The remarkable progress made by the Ome forestry since the biginning of the modern times was due to the appearance of the Yedo market. Moreover, the fact that the Ome forestry could secure its position not only concerning the timber going down to Yedo but also concerning the timber for local consumption which could be sent by rafts, owed much to the River Tama, the shortest waterway between Ome and Yedo. In turning the water course to good account, the following three conditions contributed much, making the forestry economically profitable:
(1) the advantageous equipments and conventions for the rafts in passing through dams and sluices.
(2) the evolution in the technics of making and managing the rafts.
(3) the well-organized labour system such as cutting, carrying and transporting in floats.
The present article is the first report of my survey in the item (1) and (2) mentioned above.
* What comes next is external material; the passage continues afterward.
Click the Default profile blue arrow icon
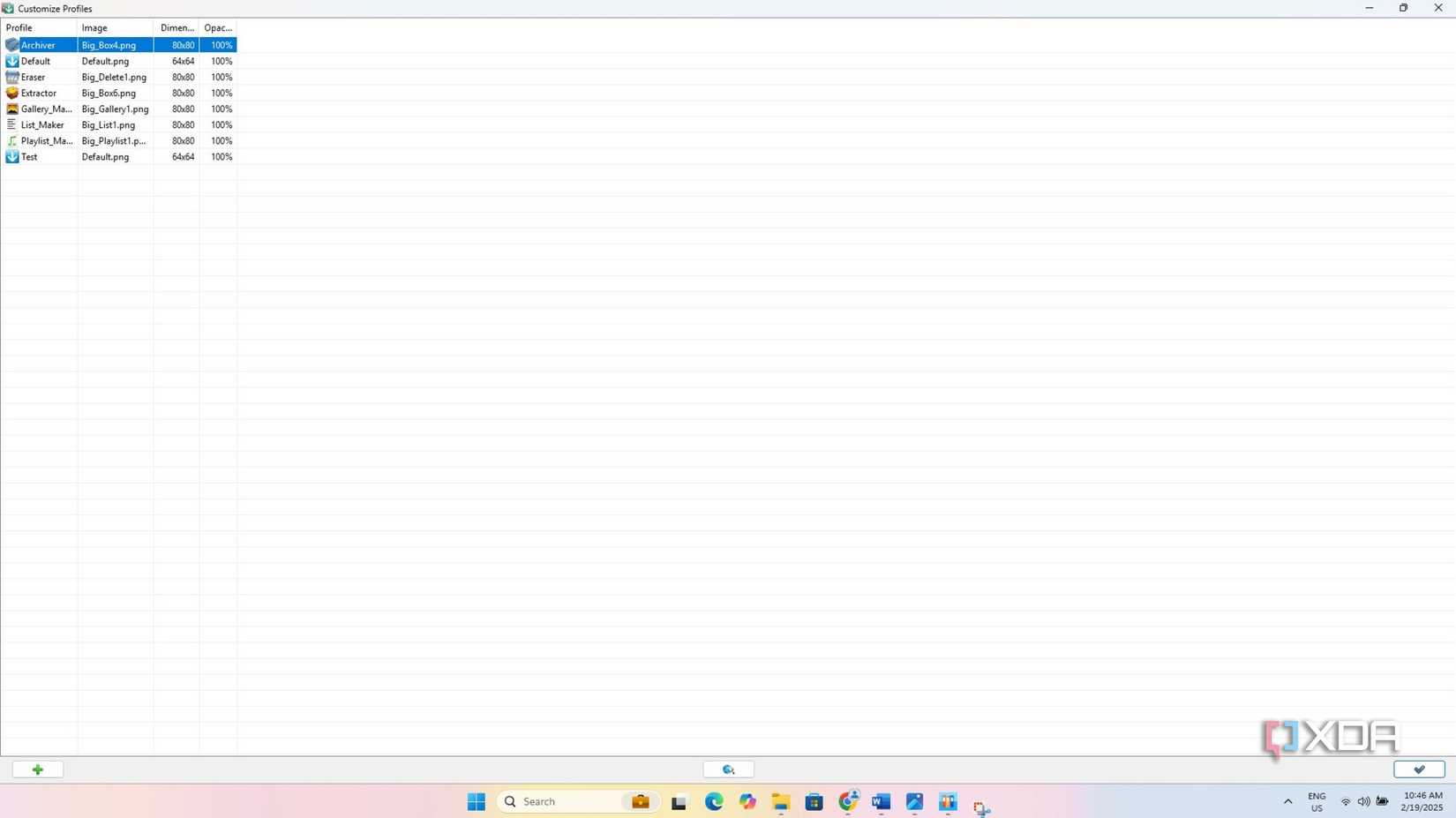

(1) Among the dams and sluices in Ome dristrict, the Hamura Dam was for taking in the drinking water for the people of Yedo and was under the control of the authorities. They levied enough money for compensation. But as for the rest of the dams and sluices, which were private ones, they were not given enough reparations. The lumbering middlemen called “ikada-shi” paid money properly to the office of the association of them, while the association paid money to the private dams and sluices less than the half that had been agreed. A datum concerning the carrying down timber out of the Tabayama mountains in 1855, shows the details of the accounting as follows:
the cost of timber ……… 5.9%
expense for cutting woods ……… 16.5%
business tax ……… 1.0%
expense for carrying woods from the mountain to the ‘doba’ where the timber was made into rafts … 60.9%
expense for transportation ……… 15.5% Investigating the datum, I must conclude that the labour wager were too high, and this was made possible at the expense of the compensation and the cheap price of timber.
(2) In the expense for the transportation (15.8%), the money for compensation occupied only 1.0%, and the rest was the income of “ikada-shi” who employed reftsmen called “ikada-nori”, In the cost of the timber the wages occupied 92%. The high wages for the lumbering did not always mean much to the villagers, but they had little means other than that to get cash in the mountain life depending on the smallscaled agriculture. The high wages sucked up the agricultural labour from the village and this also caused the migration of labourers from the more advanced forestry districts such as Hida and Kiso. The migrators brought with them tecnics of high level, which the the native forest labourers soon learned. They began to make larger rafts and manage better and by saving up labour greatly increased the number of the rafts.
Thus in the development of the Ome forestry, the high wages, which were brought about by the sacrifice of the compensation and the cheap price of timber, attracted the forest labourers from the agricultural part of the districts and from other forestry districts technically more advanced, bringing about the prosperity of the Ome forestry.